Take the lines below between the one holding "Indiana University, Bloomington" and the one holding "[link] (163, 56)", inclusive, and copy them exactly. Add nothing.

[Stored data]
==========

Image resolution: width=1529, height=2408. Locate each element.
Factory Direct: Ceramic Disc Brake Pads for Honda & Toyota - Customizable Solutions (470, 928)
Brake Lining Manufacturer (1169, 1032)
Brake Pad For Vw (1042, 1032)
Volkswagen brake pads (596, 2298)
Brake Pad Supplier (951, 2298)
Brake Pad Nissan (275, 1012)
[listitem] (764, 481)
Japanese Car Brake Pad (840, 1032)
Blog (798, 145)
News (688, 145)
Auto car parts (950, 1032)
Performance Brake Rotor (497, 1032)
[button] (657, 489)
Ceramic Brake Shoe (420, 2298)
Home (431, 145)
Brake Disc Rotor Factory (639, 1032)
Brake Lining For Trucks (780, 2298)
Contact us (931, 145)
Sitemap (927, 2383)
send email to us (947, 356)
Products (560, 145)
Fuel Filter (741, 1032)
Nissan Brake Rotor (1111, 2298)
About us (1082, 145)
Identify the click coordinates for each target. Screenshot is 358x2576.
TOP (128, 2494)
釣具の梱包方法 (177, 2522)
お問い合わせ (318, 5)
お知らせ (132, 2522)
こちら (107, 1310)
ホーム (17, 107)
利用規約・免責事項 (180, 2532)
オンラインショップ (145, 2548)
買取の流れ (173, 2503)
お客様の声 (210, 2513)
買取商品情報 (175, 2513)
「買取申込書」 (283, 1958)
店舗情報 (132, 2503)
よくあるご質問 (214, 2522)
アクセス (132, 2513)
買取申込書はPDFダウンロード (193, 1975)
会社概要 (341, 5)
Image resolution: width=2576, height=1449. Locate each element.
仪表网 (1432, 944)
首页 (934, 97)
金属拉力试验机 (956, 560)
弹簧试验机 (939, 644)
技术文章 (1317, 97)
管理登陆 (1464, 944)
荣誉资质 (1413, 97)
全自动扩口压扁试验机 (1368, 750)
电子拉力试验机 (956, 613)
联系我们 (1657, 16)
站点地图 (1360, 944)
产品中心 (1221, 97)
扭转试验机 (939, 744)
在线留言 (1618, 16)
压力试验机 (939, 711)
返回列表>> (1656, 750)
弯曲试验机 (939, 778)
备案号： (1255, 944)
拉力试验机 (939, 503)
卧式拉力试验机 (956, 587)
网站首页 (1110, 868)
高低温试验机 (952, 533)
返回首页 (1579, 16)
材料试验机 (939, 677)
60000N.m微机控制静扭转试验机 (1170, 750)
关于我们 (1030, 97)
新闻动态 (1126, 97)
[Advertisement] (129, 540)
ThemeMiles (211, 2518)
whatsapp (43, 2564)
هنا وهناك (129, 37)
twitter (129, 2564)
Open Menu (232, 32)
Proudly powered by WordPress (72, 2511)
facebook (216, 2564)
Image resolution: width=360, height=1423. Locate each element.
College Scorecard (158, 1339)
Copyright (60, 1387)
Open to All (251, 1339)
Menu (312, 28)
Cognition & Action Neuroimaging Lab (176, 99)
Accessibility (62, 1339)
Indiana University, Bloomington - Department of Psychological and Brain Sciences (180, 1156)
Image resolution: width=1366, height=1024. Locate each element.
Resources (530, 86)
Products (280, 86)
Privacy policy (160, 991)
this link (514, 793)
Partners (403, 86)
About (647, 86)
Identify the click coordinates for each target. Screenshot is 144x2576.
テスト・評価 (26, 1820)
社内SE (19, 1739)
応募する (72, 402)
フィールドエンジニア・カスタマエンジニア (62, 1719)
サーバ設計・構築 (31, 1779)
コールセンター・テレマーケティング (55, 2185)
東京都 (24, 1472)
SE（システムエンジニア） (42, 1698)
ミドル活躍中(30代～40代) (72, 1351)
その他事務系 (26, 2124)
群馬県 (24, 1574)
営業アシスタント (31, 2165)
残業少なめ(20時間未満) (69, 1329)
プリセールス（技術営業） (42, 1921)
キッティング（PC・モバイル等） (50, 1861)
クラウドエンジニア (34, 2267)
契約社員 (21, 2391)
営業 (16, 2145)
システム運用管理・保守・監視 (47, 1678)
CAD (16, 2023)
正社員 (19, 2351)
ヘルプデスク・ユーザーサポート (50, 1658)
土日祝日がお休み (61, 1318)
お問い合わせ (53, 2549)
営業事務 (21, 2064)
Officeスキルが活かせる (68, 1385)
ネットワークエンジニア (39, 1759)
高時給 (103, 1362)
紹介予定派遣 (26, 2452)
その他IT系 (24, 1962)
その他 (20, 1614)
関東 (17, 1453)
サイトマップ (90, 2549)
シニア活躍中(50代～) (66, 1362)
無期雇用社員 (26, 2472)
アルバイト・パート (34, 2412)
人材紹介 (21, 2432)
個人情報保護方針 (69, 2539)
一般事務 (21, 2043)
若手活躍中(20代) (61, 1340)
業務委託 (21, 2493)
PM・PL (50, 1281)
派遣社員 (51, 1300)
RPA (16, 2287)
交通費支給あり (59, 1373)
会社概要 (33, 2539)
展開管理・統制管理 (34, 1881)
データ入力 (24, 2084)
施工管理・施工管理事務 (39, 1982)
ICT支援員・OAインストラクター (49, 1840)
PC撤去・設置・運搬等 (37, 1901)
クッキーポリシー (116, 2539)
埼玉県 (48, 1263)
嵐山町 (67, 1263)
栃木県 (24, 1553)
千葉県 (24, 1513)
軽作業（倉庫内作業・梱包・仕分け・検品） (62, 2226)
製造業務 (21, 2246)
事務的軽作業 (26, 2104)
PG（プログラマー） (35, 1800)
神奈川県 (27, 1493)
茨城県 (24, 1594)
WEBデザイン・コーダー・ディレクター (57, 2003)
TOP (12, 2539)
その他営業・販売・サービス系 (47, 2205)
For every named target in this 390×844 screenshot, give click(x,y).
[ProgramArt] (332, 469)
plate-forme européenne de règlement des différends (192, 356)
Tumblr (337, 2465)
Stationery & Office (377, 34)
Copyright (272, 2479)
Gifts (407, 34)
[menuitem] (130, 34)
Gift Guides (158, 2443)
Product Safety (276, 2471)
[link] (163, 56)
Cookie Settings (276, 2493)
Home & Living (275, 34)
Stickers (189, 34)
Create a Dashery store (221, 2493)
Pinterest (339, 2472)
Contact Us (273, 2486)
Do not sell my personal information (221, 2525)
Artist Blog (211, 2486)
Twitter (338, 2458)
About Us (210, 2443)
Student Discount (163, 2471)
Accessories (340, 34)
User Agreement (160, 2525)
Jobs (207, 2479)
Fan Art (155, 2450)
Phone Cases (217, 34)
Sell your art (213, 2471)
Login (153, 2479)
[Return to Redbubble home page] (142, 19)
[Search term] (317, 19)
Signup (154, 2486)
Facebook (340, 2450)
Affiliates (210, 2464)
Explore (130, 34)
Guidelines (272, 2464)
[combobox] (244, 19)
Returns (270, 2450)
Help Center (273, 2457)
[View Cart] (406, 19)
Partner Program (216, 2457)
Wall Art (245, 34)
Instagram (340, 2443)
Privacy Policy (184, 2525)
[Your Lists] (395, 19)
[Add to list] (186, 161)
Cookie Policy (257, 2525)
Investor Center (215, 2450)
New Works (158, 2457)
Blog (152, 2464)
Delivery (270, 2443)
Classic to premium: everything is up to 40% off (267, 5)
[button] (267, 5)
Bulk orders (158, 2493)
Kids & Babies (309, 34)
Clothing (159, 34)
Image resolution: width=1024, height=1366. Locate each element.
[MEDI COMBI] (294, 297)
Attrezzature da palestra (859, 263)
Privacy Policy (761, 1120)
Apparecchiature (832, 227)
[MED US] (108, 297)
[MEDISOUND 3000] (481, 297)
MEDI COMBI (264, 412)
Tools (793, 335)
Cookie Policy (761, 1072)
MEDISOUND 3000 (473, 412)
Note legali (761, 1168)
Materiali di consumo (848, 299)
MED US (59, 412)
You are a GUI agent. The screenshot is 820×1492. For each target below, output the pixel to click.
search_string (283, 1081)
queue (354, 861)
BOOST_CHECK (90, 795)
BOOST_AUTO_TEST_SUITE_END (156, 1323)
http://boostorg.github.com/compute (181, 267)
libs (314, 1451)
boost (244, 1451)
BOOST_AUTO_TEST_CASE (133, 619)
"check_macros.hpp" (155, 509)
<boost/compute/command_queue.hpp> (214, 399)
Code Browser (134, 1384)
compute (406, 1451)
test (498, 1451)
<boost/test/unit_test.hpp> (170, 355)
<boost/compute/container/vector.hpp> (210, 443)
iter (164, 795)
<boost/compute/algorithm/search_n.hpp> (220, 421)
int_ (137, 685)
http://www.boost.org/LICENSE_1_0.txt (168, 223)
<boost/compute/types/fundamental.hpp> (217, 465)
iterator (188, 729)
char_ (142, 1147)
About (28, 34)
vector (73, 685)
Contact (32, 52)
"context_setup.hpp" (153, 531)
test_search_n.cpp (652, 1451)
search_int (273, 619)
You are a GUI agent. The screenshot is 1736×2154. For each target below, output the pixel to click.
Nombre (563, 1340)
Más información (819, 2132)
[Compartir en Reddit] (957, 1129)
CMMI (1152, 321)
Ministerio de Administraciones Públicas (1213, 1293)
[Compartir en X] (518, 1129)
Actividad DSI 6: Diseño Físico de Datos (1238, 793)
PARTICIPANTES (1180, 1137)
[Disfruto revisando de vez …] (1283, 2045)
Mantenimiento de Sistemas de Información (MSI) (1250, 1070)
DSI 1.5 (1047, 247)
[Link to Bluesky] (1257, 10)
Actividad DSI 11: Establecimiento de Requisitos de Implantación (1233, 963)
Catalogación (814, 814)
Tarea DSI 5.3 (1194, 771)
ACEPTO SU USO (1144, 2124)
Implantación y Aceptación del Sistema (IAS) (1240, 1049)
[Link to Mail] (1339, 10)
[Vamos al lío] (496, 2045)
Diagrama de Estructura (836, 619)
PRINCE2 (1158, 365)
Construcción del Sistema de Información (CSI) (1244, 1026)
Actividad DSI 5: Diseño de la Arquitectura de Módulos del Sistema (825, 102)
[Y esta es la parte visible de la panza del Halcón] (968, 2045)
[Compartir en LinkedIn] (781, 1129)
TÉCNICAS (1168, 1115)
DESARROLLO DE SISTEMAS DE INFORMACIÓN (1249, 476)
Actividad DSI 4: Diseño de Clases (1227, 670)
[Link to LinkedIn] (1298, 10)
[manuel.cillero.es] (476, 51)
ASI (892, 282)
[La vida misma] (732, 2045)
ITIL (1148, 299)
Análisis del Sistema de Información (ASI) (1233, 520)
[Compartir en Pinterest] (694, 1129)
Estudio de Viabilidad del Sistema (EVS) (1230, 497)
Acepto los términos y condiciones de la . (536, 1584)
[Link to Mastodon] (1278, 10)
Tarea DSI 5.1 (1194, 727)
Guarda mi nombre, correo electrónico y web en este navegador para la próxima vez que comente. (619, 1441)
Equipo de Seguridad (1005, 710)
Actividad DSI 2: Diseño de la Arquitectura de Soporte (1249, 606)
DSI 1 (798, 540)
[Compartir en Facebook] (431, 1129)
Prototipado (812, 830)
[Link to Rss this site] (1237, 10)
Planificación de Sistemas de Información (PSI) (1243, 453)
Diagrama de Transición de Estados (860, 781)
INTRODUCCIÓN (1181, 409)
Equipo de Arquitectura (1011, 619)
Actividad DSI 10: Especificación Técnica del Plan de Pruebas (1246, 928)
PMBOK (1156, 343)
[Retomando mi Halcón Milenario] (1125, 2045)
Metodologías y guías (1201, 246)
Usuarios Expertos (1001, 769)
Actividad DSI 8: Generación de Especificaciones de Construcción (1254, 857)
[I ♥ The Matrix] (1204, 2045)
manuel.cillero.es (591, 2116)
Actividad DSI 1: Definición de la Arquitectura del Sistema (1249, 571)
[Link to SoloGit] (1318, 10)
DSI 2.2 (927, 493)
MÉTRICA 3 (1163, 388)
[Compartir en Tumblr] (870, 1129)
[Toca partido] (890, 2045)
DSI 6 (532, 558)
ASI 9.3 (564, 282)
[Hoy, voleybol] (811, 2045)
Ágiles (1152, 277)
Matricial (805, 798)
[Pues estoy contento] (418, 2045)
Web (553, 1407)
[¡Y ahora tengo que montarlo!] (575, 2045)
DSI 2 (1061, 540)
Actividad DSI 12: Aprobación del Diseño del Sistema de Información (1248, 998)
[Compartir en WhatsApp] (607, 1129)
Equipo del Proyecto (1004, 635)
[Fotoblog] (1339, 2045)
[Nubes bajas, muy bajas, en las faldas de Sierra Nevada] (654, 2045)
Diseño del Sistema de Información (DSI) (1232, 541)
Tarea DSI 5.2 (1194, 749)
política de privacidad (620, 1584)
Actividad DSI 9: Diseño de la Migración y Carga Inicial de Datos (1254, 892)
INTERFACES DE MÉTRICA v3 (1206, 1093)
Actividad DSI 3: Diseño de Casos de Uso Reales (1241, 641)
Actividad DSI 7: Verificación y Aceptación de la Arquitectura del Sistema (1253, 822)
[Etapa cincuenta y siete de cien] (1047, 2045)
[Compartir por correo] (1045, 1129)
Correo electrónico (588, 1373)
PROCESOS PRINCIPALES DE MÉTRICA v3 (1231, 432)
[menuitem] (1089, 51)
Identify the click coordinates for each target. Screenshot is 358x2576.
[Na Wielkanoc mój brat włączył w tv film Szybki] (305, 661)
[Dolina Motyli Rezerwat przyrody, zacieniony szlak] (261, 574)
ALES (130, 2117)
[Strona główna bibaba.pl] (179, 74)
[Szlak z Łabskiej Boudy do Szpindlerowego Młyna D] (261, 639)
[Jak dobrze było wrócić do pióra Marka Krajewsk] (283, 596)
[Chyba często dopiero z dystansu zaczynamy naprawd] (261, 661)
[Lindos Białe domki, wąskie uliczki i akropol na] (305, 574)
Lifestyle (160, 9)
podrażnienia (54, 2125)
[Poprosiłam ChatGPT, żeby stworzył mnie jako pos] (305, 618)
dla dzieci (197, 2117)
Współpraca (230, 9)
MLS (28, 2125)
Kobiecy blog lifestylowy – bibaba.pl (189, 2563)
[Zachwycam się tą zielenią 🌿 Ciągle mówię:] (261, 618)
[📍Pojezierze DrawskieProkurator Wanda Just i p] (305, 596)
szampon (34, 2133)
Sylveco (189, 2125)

==========

> _RESULT BELOW_
Indiana University, Bloomington - Department of Psychological and Brain Sciences (180, 1156)
Image resolution: width=1366, height=1024. Locate each element.
Resources (530, 86)
Products (280, 86)
Privacy policy (160, 991)
this link (514, 793)
Partners (403, 86)
About (647, 86)
Identify the click coordinates for each target. Screenshot is 144x2576.
テスト・評価 (26, 1820)
社内SE (19, 1739)
応募する (72, 402)
フィールドエンジニア・カスタマエンジニア (62, 1719)
サーバ設計・構築 (31, 1779)
コールセンター・テレマーケティング (55, 2185)
東京都 (24, 1472)
SE（システムエンジニア） (42, 1698)
ミドル活躍中(30代～40代) (72, 1351)
その他事務系 (26, 2124)
群馬県 (24, 1574)
営業アシスタント (31, 2165)
残業少なめ(20時間未満) (69, 1329)
プリセールス（技術営業） (42, 1921)
キッティング（PC・モバイル等） (50, 1861)
クラウドエンジニア (34, 2267)
契約社員 (21, 2391)
営業 (16, 2145)
システム運用管理・保守・監視 (47, 1678)
CAD (16, 2023)
正社員 (19, 2351)
ヘルプデスク・ユーザーサポート (50, 1658)
土日祝日がお休み (61, 1318)
お問い合わせ (53, 2549)
営業事務 (21, 2064)
Officeスキルが活かせる (68, 1385)
ネットワークエンジニア (39, 1759)
高時給 (103, 1362)
紹介予定派遣 (26, 2452)
その他IT系 (24, 1962)
その他 (20, 1614)
関東 (17, 1453)
サイトマップ (90, 2549)
シニア活躍中(50代～) (66, 1362)
無期雇用社員 (26, 2472)
アルバイト・パート (34, 2412)
人材紹介 (21, 2432)
個人情報保護方針 (69, 2539)
一般事務 (21, 2043)
若手活躍中(20代) (61, 1340)
業務委託 (21, 2493)
PM・PL (50, 1281)
派遣社員 (51, 1300)
RPA (16, 2287)
交通費支給あり (59, 1373)
会社概要 (33, 2539)
展開管理・統制管理 (34, 1881)
データ入力 (24, 2084)
施工管理・施工管理事務 (39, 1982)
ICT支援員・OAインストラクター (49, 1840)
PC撤去・設置・運搬等 (37, 1901)
クッキーポリシー (116, 2539)
埼玉県 (48, 1263)
嵐山町 (67, 1263)
栃木県 (24, 1553)
千葉県 (24, 1513)
軽作業（倉庫内作業・梱包・仕分け・検品） (62, 2226)
製造業務 (21, 2246)
事務的軽作業 (26, 2104)
PG（プログラマー） (35, 1800)
神奈川県 (27, 1493)
茨城県 (24, 1594)
WEBデザイン・コーダー・ディレクター (57, 2003)
TOP (12, 2539)
その他営業・販売・サービス系 (47, 2205)
For every named target in this 390×844 screenshot, give click(x,y).
[ProgramArt] (332, 469)
plate-forme européenne de règlement des différends (192, 356)
Tumblr (337, 2465)
Stationery & Office (377, 34)
Copyright (272, 2479)
Gifts (407, 34)
[menuitem] (130, 34)
Gift Guides (158, 2443)
Product Safety (276, 2471)
[link] (163, 56)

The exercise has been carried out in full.